Alexandria Ocasio-Cortez:

Right on. And then that changed four days ago. Four days ago is when we announced that we'd be coming here four days goes when we reached out to CPP, that this was gonna be the facility we're going to visit. And then they said that they get one shower a day, but it's in like these kind of tub things. It was hard to suss out exactly what they were describing, but it was kind of like these like seemed like they like their showers are inadequate to like they're not normal showers.

Jonathan Myerson Katz:

And the toilet situation was like that picture, like where it's like the sink on top of the toilet?

Alexandria Ocasio-Cortez:

Right. Like it was, it was a toilet a lot like the one that was shown except that top sink had no water.

Jonathan Myerson Katz:

Cause it wasn't working.

Alexandria Ocasio-Cortez:

Cause it wasn't working.

Jonathan Myerson Katz:

And so they were told to drink out of the toilet.

Alexandria Ocasio-Cortez:

So they were told that that they could drink out of the toilet bowl. And then CBP officers were like, Oh no. Like we have water out here outside the cell. And like if they need water, they can tell us. But I'll tell you, I was in that saw, I didn't see one cup, I did not see one bottle of water. I didn't see anything that told me that these women had water to drink. Some of the women said that they were able to drink water, not from the toilet.

Jonathan Myerson Katz:

Right.

Alexandria Ocasio-Cortez:

But other women told me that they had drank from the toilet.

Jonathan Myerson Katz:

Cause I mean two months like, you'd die.

Alexandria Ocasio-Cortez:

Yeah. Yeah.

Jonathan Myerson Katz:

Where do they get their meals?

Alexandria Ocasio-Cortez:

They get fed. They, they, they receive meals, but the meals are wholly inadequate. They get like they literally get like a Nature Valley oat and honey granola in the morning.

Jonathan Myerson Katz:

Wow.

Alexandria Ocasio-Cortez:

Yeah, she showed it to me. I saw two oranges on the concrete floor and I think they get like sandwiches, but they don't get any greens or vegetables. And so these women were showing me they had like canker sores. And and because the food is so lacking nutritionally, they're developing digestive issues and other health problems.

Lines of data:

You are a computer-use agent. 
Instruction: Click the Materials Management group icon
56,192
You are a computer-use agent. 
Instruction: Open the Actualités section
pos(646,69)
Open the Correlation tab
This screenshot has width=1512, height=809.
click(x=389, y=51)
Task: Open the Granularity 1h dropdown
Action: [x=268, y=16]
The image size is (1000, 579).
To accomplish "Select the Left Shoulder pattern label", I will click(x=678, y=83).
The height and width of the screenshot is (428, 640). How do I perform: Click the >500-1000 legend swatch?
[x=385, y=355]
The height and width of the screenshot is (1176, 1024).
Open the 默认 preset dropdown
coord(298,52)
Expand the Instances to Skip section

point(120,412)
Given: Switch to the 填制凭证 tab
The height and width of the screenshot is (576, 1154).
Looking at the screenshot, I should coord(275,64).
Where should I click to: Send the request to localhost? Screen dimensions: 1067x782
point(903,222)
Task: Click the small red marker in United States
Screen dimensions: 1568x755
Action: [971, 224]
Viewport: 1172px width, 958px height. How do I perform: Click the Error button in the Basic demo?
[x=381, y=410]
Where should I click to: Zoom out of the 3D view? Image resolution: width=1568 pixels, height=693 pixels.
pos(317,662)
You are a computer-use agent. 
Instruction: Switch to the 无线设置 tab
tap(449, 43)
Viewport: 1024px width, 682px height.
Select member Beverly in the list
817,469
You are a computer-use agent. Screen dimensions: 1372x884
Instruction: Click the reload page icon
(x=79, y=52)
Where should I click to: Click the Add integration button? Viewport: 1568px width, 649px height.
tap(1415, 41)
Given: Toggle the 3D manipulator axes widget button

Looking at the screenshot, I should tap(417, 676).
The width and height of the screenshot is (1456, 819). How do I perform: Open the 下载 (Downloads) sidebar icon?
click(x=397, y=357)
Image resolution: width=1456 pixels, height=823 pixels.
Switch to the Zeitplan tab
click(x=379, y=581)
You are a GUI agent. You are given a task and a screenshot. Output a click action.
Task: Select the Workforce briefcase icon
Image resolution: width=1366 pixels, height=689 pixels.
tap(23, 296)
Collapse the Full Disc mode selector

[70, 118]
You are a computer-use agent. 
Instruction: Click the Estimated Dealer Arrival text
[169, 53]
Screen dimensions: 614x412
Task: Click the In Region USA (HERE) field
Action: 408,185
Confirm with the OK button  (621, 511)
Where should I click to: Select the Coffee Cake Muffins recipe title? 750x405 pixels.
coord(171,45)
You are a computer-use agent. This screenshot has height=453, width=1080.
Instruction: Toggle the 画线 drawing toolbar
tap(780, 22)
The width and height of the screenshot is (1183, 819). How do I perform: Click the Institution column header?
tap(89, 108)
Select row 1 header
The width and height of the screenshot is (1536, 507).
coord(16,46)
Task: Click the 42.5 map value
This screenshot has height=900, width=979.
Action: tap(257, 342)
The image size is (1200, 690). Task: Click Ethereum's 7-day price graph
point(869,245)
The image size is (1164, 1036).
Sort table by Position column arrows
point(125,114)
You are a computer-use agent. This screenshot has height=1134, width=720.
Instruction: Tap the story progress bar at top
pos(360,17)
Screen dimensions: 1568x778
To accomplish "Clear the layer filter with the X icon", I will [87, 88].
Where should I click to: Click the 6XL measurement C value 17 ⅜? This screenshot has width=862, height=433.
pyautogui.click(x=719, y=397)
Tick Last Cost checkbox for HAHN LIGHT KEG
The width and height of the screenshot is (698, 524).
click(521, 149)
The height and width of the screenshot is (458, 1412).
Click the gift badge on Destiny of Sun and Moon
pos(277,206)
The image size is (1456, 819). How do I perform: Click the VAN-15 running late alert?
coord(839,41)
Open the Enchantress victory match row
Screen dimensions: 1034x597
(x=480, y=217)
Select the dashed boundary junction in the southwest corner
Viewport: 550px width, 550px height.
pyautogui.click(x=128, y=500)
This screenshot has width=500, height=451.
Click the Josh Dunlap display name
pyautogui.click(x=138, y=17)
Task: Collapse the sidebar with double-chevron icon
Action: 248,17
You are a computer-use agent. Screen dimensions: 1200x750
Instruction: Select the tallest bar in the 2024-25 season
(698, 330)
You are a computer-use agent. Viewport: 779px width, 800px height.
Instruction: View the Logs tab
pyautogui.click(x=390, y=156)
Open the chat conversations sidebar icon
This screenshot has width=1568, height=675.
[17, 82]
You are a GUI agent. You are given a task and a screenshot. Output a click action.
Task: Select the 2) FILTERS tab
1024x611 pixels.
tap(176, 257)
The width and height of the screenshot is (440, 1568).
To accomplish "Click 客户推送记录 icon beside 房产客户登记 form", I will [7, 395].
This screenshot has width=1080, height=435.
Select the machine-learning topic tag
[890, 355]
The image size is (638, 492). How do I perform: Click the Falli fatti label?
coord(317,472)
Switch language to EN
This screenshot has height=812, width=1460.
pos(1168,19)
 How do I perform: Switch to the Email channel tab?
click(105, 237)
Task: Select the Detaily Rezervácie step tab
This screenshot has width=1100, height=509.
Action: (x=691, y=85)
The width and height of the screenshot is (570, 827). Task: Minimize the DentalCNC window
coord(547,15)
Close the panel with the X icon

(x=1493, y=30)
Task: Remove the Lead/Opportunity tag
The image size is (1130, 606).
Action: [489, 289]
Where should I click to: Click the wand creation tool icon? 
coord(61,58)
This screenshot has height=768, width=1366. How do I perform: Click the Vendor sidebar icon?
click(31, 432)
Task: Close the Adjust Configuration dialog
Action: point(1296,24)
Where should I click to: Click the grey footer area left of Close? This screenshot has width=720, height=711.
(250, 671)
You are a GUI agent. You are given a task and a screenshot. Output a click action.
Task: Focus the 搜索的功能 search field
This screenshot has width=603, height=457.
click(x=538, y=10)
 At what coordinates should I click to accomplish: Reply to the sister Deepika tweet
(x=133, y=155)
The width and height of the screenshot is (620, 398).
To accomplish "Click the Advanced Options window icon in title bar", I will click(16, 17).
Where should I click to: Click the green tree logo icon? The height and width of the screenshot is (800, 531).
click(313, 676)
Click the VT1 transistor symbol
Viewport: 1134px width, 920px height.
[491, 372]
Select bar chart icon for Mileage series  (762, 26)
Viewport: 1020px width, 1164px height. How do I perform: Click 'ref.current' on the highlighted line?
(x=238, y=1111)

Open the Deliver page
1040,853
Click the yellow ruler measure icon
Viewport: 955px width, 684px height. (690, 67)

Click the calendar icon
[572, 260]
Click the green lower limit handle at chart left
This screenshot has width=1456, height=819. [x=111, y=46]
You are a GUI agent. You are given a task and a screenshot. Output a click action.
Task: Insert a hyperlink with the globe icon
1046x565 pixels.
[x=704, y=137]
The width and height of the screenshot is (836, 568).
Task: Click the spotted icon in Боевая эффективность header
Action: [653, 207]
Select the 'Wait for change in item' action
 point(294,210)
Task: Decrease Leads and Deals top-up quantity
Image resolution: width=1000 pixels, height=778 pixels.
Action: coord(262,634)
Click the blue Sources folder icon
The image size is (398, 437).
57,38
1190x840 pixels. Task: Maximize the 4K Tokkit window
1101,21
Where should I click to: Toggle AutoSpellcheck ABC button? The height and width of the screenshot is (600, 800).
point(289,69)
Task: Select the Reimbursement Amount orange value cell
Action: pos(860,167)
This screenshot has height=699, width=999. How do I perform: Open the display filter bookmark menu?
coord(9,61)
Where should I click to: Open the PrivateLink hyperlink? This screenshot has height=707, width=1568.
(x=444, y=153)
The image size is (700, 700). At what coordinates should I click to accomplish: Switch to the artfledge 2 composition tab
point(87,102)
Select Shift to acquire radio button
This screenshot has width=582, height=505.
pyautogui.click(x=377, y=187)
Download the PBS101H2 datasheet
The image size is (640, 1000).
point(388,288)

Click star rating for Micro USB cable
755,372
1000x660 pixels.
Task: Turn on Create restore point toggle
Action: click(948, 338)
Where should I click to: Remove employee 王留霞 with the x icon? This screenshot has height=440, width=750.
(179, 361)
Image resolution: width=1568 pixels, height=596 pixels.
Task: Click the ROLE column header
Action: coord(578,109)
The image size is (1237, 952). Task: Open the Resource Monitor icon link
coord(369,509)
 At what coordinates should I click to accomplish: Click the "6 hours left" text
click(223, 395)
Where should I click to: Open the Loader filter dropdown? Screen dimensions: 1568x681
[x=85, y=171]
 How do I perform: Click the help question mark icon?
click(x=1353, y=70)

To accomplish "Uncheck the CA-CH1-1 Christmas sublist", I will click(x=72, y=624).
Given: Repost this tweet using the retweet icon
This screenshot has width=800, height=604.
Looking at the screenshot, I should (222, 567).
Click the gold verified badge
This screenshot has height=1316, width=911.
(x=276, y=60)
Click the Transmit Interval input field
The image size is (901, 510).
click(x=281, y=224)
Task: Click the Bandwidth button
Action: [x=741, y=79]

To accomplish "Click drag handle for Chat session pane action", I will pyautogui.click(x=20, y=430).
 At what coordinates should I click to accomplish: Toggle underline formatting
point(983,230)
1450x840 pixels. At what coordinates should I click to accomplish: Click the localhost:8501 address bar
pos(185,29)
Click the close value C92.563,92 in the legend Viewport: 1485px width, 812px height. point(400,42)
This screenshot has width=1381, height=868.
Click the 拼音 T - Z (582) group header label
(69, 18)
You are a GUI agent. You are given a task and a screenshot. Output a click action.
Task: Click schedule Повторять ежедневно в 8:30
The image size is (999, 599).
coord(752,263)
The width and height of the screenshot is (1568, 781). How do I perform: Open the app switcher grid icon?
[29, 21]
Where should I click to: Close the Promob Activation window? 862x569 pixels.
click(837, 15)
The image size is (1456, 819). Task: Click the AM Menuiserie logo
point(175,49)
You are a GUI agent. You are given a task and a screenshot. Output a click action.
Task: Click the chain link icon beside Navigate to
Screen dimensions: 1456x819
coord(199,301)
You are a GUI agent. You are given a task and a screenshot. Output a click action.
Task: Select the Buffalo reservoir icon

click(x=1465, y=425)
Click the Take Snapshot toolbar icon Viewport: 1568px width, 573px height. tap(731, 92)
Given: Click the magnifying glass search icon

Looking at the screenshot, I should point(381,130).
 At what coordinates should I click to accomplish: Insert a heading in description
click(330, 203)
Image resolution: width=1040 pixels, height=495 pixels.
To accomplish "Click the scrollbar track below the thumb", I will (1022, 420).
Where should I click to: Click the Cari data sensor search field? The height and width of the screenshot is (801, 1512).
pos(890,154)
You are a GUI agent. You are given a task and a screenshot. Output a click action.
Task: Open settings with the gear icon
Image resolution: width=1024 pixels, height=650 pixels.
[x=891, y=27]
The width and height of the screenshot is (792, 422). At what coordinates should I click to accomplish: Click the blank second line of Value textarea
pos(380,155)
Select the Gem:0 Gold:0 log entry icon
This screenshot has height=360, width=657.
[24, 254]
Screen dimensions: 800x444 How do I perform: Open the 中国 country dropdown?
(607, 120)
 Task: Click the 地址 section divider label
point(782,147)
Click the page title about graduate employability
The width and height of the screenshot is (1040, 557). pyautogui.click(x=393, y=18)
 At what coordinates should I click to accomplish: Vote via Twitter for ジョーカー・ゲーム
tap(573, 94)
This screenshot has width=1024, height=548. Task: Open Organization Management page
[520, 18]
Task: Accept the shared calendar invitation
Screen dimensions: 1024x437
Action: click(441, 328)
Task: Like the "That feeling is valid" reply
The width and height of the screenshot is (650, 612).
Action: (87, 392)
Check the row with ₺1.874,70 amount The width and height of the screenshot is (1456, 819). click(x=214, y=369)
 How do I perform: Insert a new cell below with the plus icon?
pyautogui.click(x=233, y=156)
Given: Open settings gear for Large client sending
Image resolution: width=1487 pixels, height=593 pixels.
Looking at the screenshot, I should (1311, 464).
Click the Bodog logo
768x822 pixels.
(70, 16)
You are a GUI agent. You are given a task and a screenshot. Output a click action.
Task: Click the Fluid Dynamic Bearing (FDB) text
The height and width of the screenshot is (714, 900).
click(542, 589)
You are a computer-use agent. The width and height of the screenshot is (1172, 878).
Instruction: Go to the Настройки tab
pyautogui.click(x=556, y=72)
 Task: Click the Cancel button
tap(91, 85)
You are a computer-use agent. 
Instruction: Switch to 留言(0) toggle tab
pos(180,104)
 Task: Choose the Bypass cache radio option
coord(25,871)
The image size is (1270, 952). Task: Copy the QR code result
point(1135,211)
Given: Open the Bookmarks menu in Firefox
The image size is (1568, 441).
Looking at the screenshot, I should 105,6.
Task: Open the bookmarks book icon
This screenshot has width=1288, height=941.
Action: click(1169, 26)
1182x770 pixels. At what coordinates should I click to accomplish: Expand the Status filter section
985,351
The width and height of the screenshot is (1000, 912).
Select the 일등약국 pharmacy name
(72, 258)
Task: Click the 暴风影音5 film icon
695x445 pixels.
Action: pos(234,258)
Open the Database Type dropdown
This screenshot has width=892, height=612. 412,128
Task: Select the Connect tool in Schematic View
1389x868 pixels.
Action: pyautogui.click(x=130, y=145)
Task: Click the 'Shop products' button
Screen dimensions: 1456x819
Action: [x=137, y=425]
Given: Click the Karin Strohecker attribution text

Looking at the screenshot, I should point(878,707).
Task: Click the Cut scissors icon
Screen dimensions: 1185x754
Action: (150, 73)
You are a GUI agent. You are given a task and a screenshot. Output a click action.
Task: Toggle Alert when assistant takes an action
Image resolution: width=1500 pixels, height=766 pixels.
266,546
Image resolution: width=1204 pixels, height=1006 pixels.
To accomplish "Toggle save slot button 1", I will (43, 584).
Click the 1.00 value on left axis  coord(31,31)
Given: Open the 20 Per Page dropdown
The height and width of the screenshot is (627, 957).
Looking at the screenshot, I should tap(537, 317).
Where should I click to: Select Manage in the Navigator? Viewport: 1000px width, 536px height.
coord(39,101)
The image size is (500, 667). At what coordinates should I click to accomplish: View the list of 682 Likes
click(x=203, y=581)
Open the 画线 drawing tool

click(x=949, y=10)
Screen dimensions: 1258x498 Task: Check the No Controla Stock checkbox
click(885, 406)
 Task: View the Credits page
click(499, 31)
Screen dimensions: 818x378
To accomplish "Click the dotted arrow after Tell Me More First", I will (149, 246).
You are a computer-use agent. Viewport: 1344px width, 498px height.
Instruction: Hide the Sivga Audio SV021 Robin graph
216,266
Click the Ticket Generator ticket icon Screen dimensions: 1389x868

▶ [Challenges]:
• a. According to the interview transcript, what did the women get to eat in the morning?
• b. Please repeat the part of the interview transcript starting with "So they were told that" and going on through "not from the toilet.".

▶ [Solutions by task]:
• a. A Nature Valley oat and honey granola.

• b.
So they were told that that they could drink out of the toilet bowl. And then CBP officers were like, Oh no. Like we have water out here outside the cell. And like if they need water, they can tell us. But I'll tell you, I was in that saw, I didn't see one cup, I did not see one bottle of water. I didn't see anything that told me that these women had water to drink. Some of the women said that they were able to drink water, not from the toilet.